The book 'Fault Lines in the Constitution' by Cynthia Levison and Sanford Levison is myopic in its scope, but should still be studied in every school.
Your purchases at Amazon.com via affiliate links below will help support FPJ at no extra cost to you.
Nobody, not racist warmakers, not imaginary non-racist warmakers, not founding fathers, not radical protesters should be made into a deity, larger than life, in marble or bronze, on horseback or otherwise. Nobody is that flawless, and nobody’s story so withstands the test of time. We need human-sized statues and memorials of whole movements.
The U.S. Constitution, along with the Declaration of Independence, has a whole marble building dedicated to its worship: the National Archives in D.C., plus the Constitution Center in Philadelphia. It’s generally taught in U.S. schools as something in the past, not something to be improved upon — hardly even to be questioned.
A new book, which should be taught in every school, takes a different approach. Fault Lines in the Constitution: The Framers, Their Fights, and the Flaws That Affect Us Today by Cynthia Levinson and Sanford Levinson gives the Constitution its due, praises its merits, and questions what might have been done better from the start and what could be done better now, these many years later. The Constitution has hardly been tweaked. It’s one of the oldest, least amended, and most difficult to amend. Areas where it broke ground have been widely duplicated. Areas where other countries and U.S. states have found successful innovations have generally not made it into the U.S. Constitution.
Fault Lines examines issues like legislative gridlock (the difficulty of creating new laws), the unequal power given to the residents of small states, the presidential veto power, the supermajority required in the Senate before anything can be voted on, gerrymandering, the lack of representation for Washington, D.C., or other U.S. colonies in the Caribbean and Pacific, the absence of direct democracy (governance by public initiative), voter ID laws, poll hours, voter registration restrictions, age and birth and residency requirements to run for Congress or President, the electoral college, and the amendment process.

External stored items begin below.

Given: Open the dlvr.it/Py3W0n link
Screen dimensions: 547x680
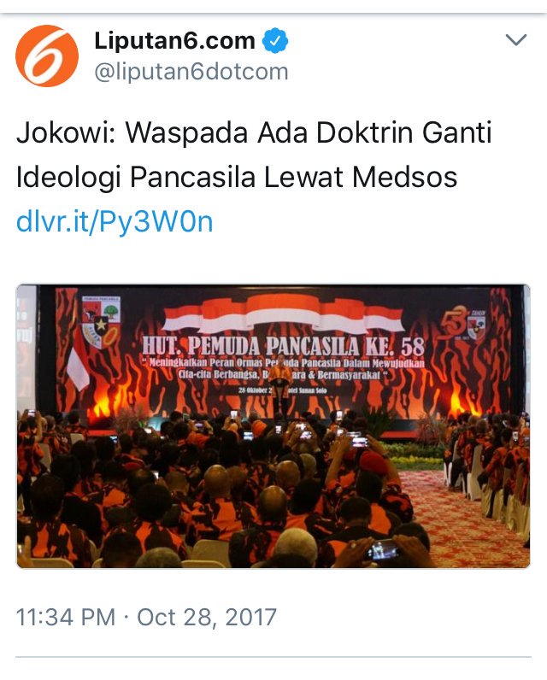Looking at the screenshot, I should (x=115, y=221).
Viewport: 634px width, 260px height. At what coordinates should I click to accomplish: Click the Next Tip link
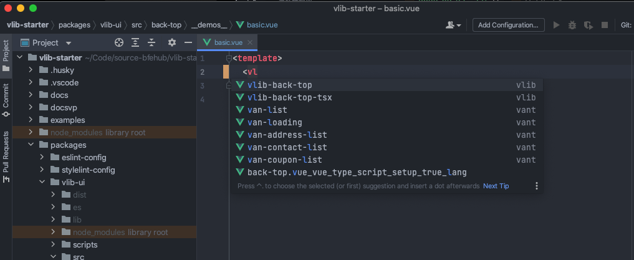(x=496, y=186)
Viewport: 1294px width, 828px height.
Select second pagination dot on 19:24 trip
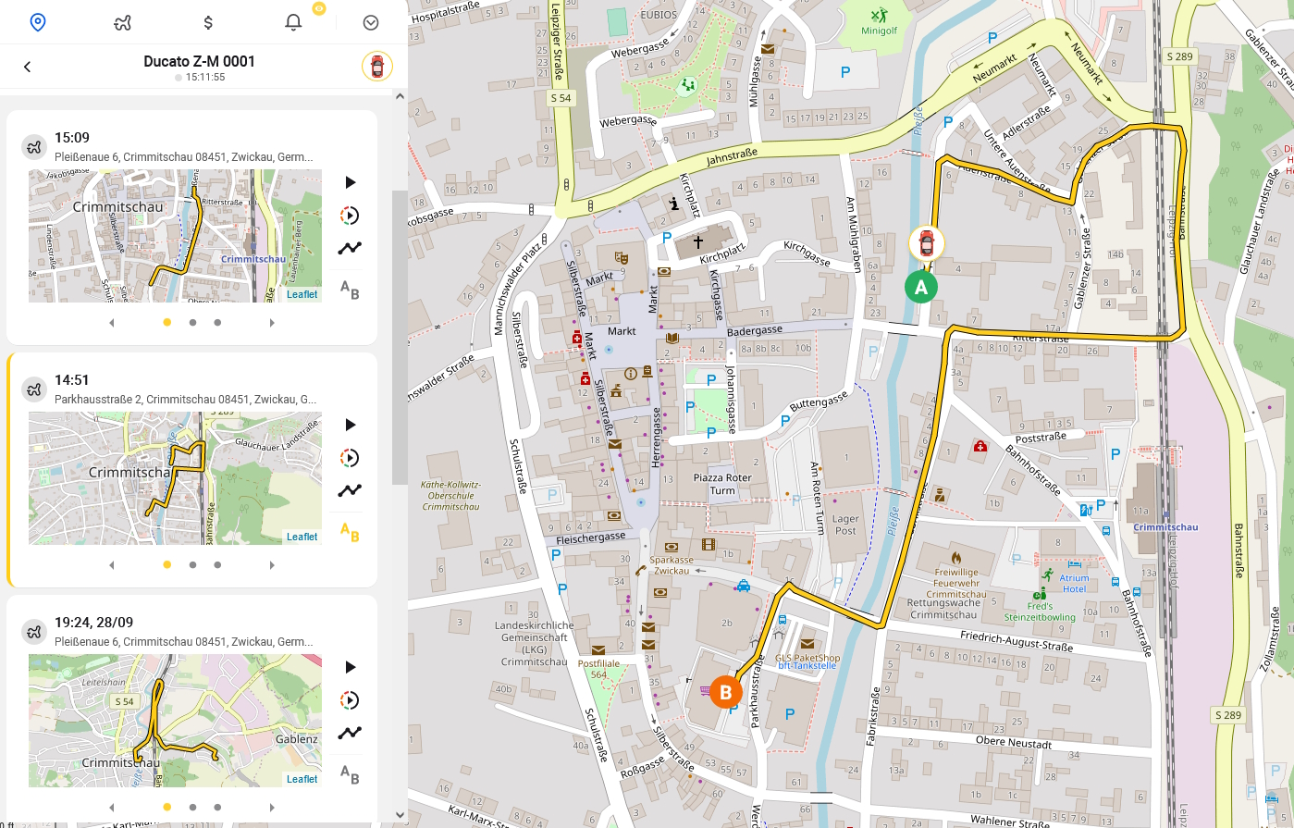(x=192, y=808)
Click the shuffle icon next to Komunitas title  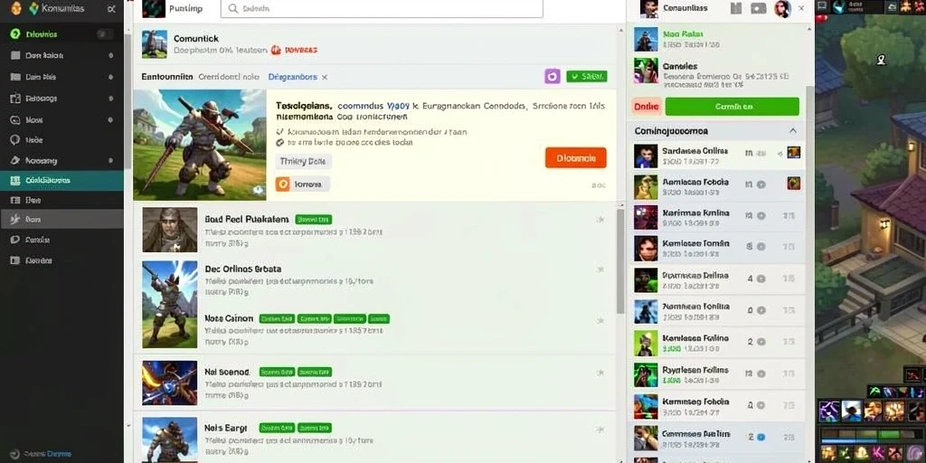coord(111,9)
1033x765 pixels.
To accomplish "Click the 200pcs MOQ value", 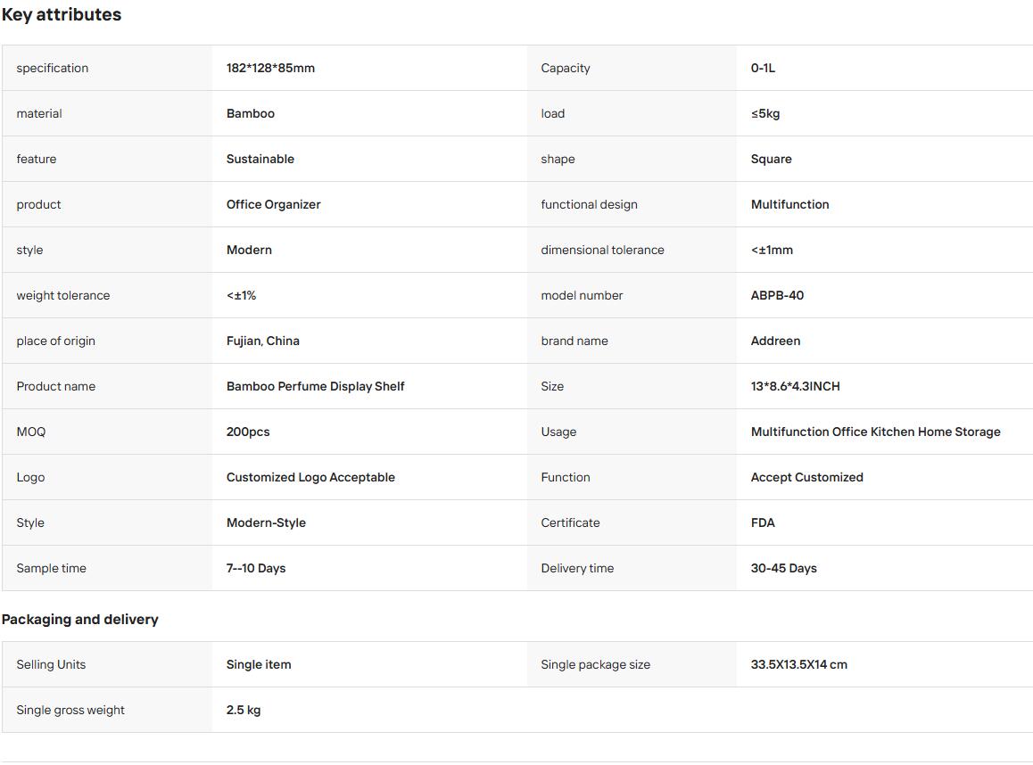I will click(248, 432).
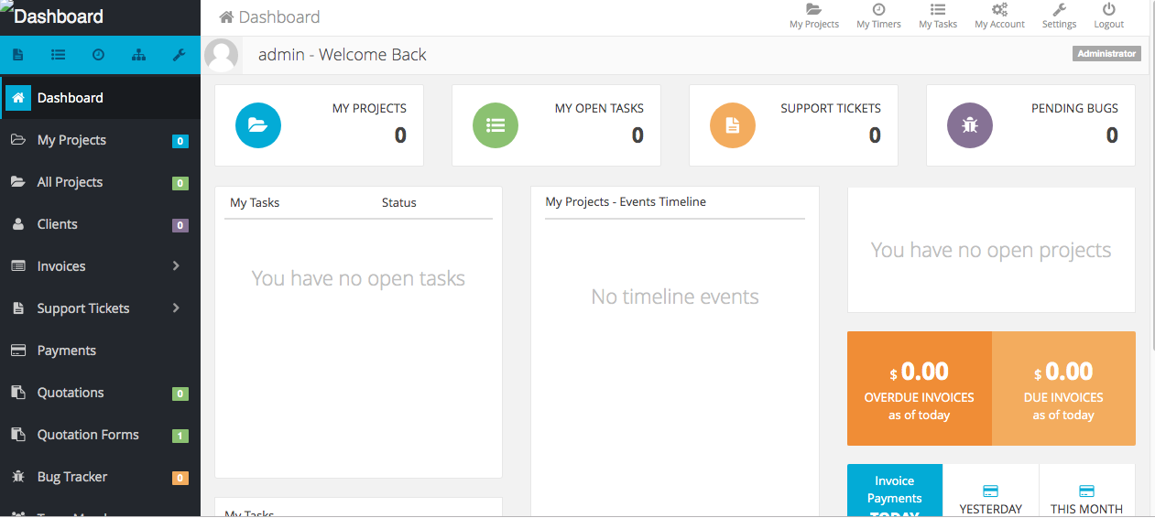Click the green My Open Tasks icon

496,126
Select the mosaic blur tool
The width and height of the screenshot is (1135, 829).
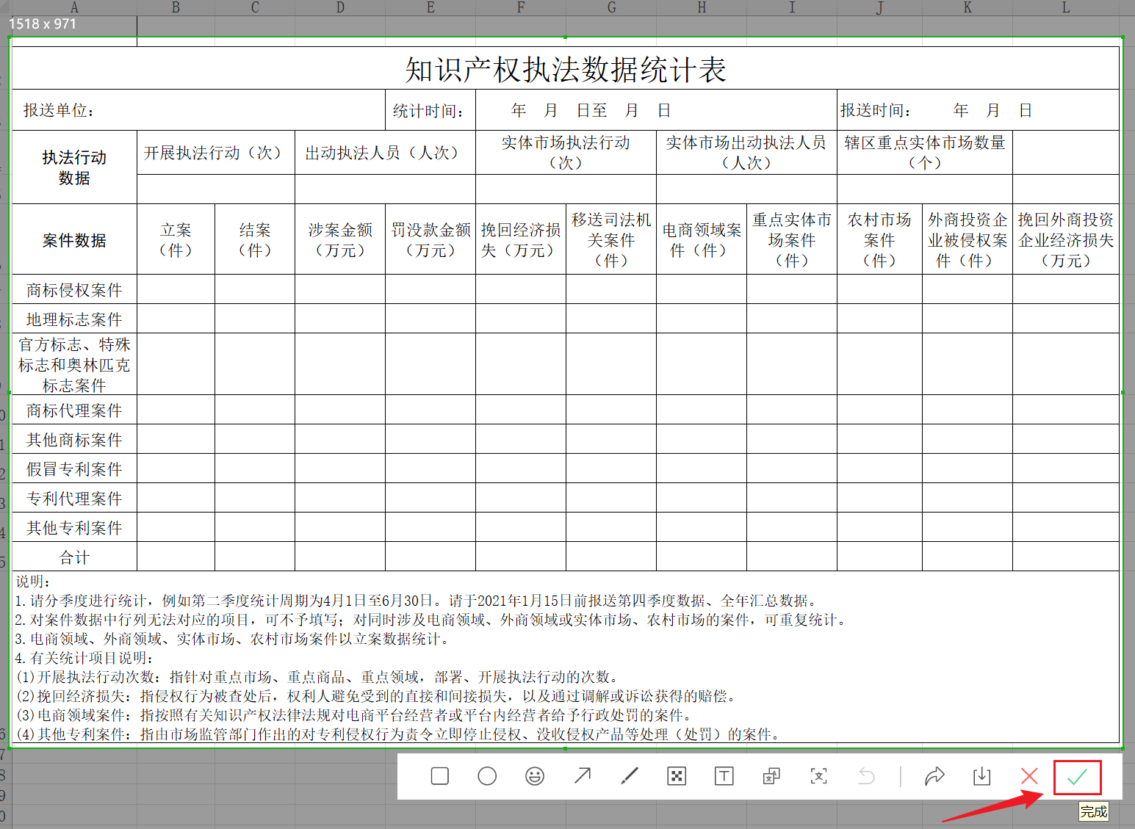677,776

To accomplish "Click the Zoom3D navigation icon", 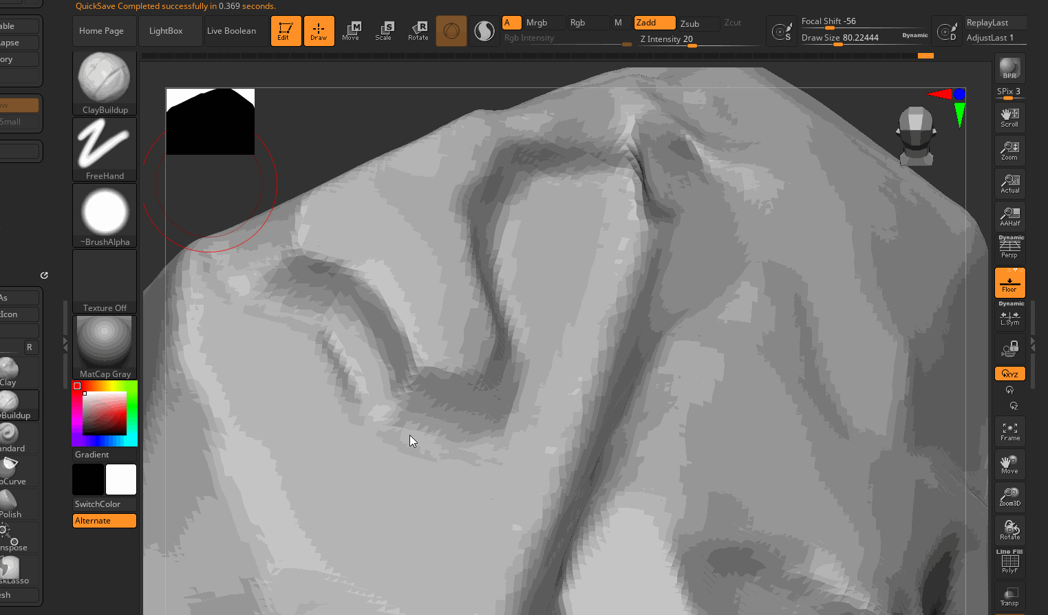I will (1009, 497).
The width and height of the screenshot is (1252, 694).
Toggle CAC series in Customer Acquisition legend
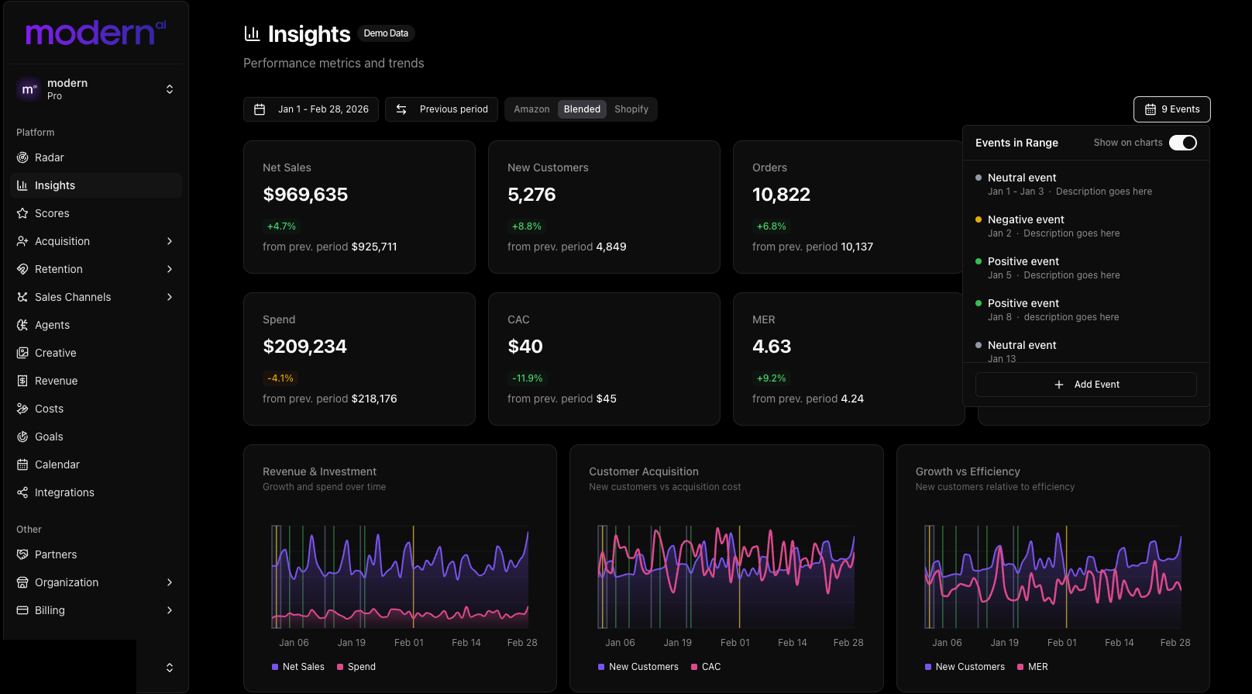pyautogui.click(x=705, y=667)

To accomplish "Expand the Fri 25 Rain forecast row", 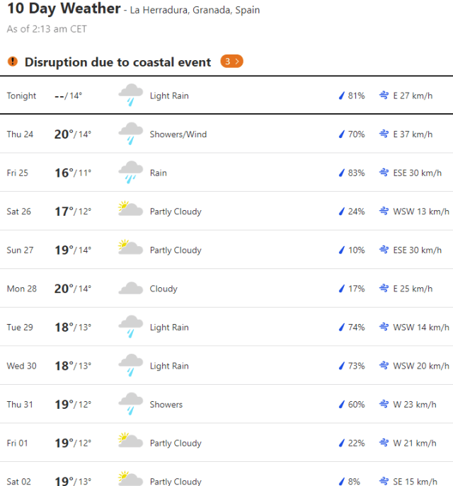I will (x=227, y=173).
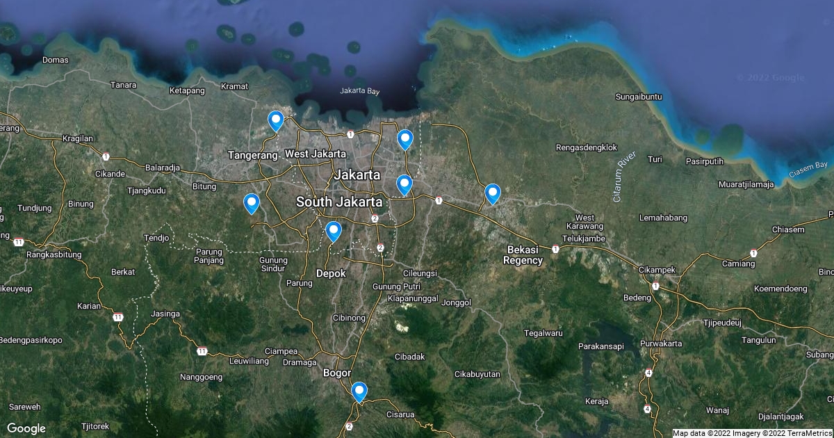Click the Google logo in the corner
The height and width of the screenshot is (438, 834).
pos(26,428)
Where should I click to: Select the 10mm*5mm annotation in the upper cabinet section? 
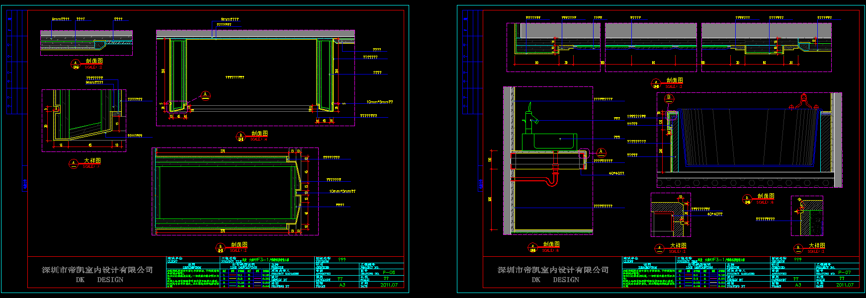point(379,102)
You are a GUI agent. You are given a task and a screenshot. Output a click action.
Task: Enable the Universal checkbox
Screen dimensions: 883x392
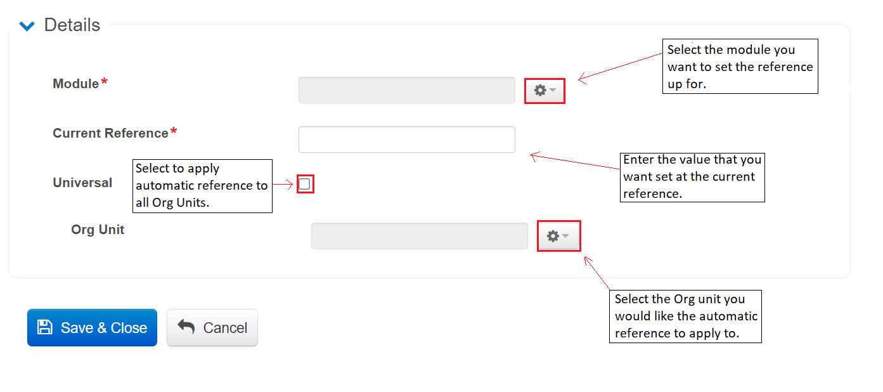[304, 184]
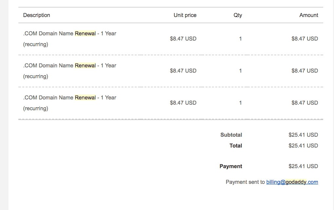334x210 pixels.
Task: Click the Subtotal label
Action: click(x=231, y=135)
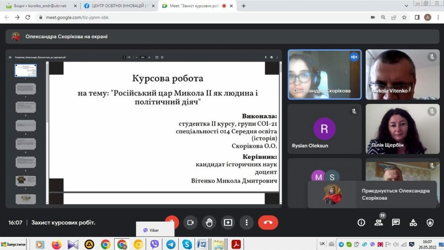
Task: Toggle the microphone mute button
Action: click(x=172, y=222)
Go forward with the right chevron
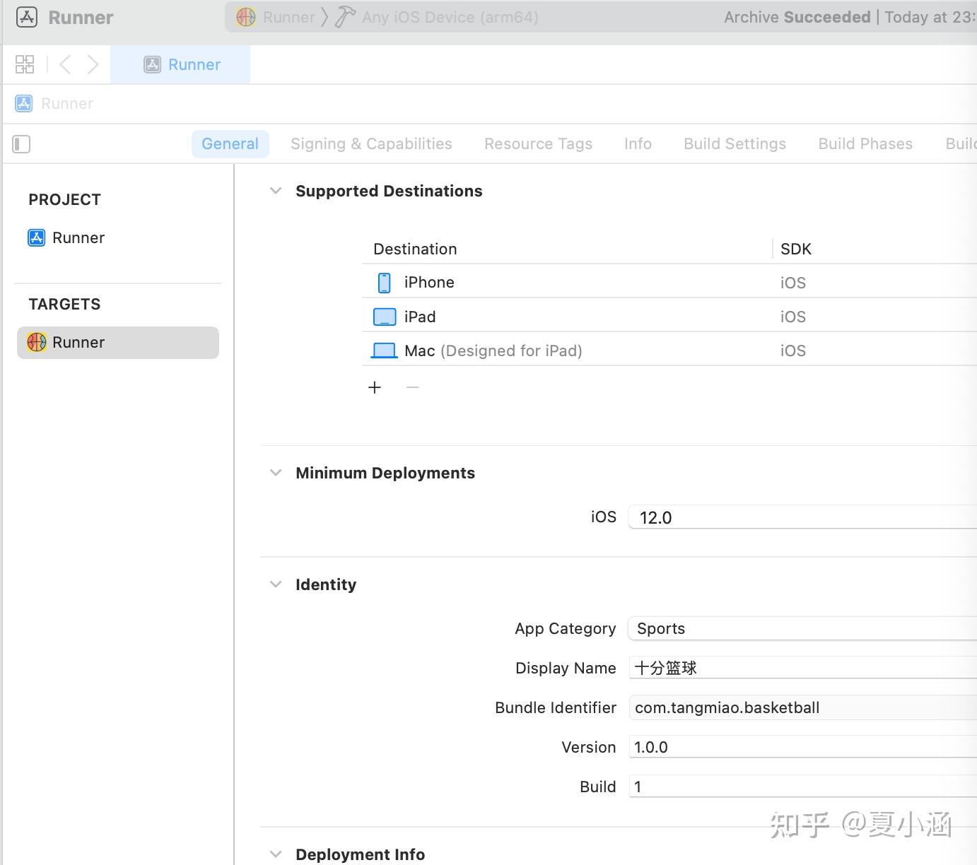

For each of these issues, the authors examine what the Constitution says, how it came to say that, what the results have been, what other Constitutions say, and what changes might be considered. The content is all very straightforward and factual. The authors lean so far toward acceptable unquestioned rational objectivity as to glorify John McCain’s role in the mass-murder of nearly four million people in Vietnam and to warn of dangers from “our enemies.” Yet the best blurb they could get on the back cover has Dan Rather calling the book “opinionated, maybe controversial.” Presumably, the non-opinionated threshold can only be crossed by total brain death.
Fault Lines proposes numerous positive steps for amending the Constitution, including amending the Constitution’s rules for amending the Constitution. But, bizarrely, it views the central problem in Washington, D.C., as “gridlock,” as the lack of more laws. This, the authors claim, is the cause of the unpopularity of the U.S. government. But have they examined the popularity of the laws that do get passed? If they did, would they still think more laws was the answer? Have they noticed that when it comes to military spending or anything else that oligarchs aren’t organized against, nothing is less present than gridlock?
How do you write a book about a government almost completely corrupted by money and not mention the money? Of course, the Constitution did not sanction bribery, but it is treated as though it did, and that standard was sufficient for including all kinds of topics in the book. Also not making an appearance: public financing of elections, democratization of media, free air time for candidates, open debates, open ballot access, verifiable vote counting, the restriction of human rights to humans rather than corporations, or the addition of rights for non human creatures and ecosystems.
Also, this whole book treats states of emergency as theoretical, as if the U.S. government had not made such a state permanent.
Still, I’d rather broach those subjects with someone who had studied this book than with someone who had just studied the usual hagiographic texts taught in U.S. schools.